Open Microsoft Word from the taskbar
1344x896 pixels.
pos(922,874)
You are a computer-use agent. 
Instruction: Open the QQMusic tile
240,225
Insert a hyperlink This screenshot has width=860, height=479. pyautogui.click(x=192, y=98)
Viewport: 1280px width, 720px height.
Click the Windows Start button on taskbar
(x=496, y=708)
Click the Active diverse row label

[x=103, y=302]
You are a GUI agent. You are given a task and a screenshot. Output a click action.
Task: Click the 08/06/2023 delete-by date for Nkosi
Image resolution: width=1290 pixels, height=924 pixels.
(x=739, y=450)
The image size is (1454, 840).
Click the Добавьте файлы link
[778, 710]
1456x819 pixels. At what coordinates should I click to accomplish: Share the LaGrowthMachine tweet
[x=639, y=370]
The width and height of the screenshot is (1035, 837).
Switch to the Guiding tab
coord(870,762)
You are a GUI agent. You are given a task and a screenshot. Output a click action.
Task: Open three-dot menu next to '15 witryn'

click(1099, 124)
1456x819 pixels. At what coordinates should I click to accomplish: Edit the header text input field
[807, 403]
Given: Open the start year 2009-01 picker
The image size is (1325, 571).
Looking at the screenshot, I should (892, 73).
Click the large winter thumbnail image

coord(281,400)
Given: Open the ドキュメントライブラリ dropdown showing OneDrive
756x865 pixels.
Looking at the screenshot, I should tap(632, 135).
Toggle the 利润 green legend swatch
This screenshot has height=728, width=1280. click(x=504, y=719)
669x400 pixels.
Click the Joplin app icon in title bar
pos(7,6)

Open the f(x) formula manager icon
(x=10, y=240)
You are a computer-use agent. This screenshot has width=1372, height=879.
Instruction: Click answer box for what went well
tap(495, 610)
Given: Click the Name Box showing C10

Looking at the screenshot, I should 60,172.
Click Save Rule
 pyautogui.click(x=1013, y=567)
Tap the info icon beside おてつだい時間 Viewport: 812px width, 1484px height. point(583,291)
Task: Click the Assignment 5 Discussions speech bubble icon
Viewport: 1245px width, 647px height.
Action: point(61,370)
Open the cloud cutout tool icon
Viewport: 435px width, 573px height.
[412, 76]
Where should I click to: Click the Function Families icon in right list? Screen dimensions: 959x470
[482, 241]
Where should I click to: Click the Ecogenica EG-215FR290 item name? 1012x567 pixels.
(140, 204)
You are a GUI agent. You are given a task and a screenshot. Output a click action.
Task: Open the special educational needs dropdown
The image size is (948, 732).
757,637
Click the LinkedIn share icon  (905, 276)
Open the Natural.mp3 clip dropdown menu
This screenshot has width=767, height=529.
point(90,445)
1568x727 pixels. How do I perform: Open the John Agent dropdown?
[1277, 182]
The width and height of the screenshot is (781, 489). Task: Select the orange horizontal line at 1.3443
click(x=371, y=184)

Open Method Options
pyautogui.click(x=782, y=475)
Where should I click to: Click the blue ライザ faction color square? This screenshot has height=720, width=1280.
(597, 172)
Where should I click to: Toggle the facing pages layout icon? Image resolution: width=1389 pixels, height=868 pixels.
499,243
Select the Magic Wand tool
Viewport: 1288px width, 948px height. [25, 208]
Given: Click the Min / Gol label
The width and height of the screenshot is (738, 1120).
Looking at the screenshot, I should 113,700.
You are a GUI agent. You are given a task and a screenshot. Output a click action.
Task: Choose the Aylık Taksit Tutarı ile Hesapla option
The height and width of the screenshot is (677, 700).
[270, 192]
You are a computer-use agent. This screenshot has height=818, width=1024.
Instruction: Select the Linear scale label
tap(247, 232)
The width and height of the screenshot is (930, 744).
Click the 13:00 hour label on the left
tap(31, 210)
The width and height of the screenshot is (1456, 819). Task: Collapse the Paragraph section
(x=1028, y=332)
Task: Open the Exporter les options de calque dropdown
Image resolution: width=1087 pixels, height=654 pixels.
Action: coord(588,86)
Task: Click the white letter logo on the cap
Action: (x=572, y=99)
────────────────────
• **Aim**
Render every line from the beginning of the items through the line containing "(x=10, y=240)", inclusive, as a JSON list of strings with one string per line. Omit blank lines.

• **Solution for this exercise**
[
  "Open Microsoft Word from the taskbar",
  "1344x896 pixels.",
  "pos(922,874)",
  "You are a computer-use agent. ",
  "Instruction: Open the QQMusic tile",
  "240,225",
  "Insert a hyperlink This screenshot has width=860, height=479. pyautogui.click(x=192, y=98)",
  "Viewport: 1280px width, 720px height.",
  "Click the Windows Start button on taskbar",
  "(x=496, y=708)",
  "Click the Active diverse row label",
  "[x=103, y=302]",
  "You are a GUI agent. You are given a task and a screenshot. Output a click action.",
  "Task: Click the 08/06/2023 delete-by date for Nkosi",
  "Image resolution: width=1290 pixels, height=924 pixels.",
  "(x=739, y=450)",
  "The image size is (1454, 840).",
  "Click the Добавьте файлы link",
  "[778, 710]",
  "1456x819 pixels. At what coordinates should I click to accomplish: Share the LaGrowthMachine tweet",
  "[x=639, y=370]",
  "The width and height of the screenshot is (1035, 837).",
  "Switch to the Guiding tab",
  "coord(870,762)",
  "You are a GUI agent. You are given a task and a screenshot. Output a click action.",
  "Task: Open three-dot menu next to '15 witryn'",
  "click(1099, 124)",
  "1456x819 pixels. At what coordinates should I click to accomplish: Edit the header text input field",
  "[807, 403]",
  "Given: Open the start year 2009-01 picker",
  "The image size is (1325, 571).",
  "Looking at the screenshot, I should (892, 73).",
  "Click the large winter thumbnail image",
  "coord(281,400)",
  "Given: Open the ドキュメントライブラリ dropdown showing OneDrive",
  "756x865 pixels.",
  "Looking at the screenshot, I should tap(632, 135).",
  "Toggle the 利润 green legend swatch",
  "This screenshot has height=728, width=1280. click(x=504, y=719)",
  "669x400 pixels.",
  "Click the Joplin app icon in title bar",
  "pos(7,6)",
  "Open the f(x) formula manager icon",
  "(x=10, y=240)"
]